ASSIGNED TASK » The lines to repeat are those below from the one containing "706x1568 pixels." down to the one containing "You are a computer-use agent. The", both included; reproduce them exactly and nothing else.

Saved entries
————
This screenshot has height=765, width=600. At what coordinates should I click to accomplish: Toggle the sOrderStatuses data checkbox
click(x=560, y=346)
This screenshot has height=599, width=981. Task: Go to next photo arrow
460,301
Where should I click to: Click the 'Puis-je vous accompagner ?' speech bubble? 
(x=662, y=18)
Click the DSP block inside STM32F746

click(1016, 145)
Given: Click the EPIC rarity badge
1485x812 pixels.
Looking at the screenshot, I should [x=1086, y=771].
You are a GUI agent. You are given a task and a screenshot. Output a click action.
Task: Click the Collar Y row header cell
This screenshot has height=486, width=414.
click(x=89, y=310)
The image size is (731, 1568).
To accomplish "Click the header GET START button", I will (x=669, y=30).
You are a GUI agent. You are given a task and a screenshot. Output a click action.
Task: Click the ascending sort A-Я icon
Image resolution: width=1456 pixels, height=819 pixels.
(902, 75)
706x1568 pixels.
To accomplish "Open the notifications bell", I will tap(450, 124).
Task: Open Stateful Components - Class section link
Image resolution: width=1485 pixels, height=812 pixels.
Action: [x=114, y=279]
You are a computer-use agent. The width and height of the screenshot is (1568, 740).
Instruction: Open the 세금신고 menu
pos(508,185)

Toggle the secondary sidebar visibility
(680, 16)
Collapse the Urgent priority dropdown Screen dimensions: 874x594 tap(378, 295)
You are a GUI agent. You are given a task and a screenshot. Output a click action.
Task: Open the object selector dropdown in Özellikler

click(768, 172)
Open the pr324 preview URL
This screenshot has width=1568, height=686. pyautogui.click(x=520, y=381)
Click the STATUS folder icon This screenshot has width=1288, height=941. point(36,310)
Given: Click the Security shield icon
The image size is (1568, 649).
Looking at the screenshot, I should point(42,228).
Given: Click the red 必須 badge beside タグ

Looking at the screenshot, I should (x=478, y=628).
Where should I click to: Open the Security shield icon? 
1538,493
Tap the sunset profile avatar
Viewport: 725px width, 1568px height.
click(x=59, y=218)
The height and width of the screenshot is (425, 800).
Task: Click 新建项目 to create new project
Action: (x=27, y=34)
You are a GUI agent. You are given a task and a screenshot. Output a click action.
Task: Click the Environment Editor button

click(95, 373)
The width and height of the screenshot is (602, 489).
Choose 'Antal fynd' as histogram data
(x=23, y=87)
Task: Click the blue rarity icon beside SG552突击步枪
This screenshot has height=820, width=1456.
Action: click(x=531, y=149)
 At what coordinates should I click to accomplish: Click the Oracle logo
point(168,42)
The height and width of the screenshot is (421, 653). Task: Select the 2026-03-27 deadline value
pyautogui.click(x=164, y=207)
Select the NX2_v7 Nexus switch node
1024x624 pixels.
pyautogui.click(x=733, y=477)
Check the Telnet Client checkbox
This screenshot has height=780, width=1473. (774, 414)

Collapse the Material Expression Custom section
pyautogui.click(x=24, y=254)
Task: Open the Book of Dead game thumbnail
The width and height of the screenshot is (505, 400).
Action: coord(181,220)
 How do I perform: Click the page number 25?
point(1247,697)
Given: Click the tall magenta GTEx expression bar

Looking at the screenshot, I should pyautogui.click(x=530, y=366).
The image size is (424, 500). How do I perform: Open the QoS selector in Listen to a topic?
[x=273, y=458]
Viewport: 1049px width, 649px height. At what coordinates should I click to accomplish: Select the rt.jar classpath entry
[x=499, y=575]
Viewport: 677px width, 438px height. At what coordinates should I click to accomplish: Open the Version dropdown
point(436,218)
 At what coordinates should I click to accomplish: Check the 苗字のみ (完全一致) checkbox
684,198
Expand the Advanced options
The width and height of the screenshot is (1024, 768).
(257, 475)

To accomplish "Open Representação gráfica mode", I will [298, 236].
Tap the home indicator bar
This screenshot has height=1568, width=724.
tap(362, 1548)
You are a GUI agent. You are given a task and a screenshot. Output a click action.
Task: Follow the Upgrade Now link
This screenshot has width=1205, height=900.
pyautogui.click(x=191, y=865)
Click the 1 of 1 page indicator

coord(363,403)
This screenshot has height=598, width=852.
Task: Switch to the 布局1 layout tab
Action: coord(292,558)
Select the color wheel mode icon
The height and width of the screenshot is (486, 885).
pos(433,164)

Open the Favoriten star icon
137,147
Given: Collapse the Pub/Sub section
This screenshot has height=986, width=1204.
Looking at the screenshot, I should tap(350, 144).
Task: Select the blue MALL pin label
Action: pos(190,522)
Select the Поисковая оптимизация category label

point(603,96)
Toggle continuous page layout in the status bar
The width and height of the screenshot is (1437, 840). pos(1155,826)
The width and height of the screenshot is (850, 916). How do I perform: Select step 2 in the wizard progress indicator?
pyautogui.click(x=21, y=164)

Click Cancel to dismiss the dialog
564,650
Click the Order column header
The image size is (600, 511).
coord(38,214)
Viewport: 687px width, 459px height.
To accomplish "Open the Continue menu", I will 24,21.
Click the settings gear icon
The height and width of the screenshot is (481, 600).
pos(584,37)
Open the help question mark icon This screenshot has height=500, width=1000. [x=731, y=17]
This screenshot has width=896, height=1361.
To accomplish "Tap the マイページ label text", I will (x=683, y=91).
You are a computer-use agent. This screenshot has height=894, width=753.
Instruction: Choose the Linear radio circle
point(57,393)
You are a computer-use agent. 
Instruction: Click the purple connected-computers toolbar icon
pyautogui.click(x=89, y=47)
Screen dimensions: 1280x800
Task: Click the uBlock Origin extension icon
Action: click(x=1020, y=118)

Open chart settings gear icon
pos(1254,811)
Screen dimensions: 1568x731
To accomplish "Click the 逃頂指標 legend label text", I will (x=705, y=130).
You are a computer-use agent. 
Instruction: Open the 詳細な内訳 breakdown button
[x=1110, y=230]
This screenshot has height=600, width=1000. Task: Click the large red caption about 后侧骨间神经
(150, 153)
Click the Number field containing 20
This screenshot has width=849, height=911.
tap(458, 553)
————
TASK ANSWER »
706x1568 pixels.
To accomplish "Open the notifications bell", I will tap(450, 124).
Task: Open Stateful Components - Class section link
Image resolution: width=1485 pixels, height=812 pixels.
Action: [x=114, y=279]
You are a computer-use agent. The width and height of the screenshot is (1568, 740).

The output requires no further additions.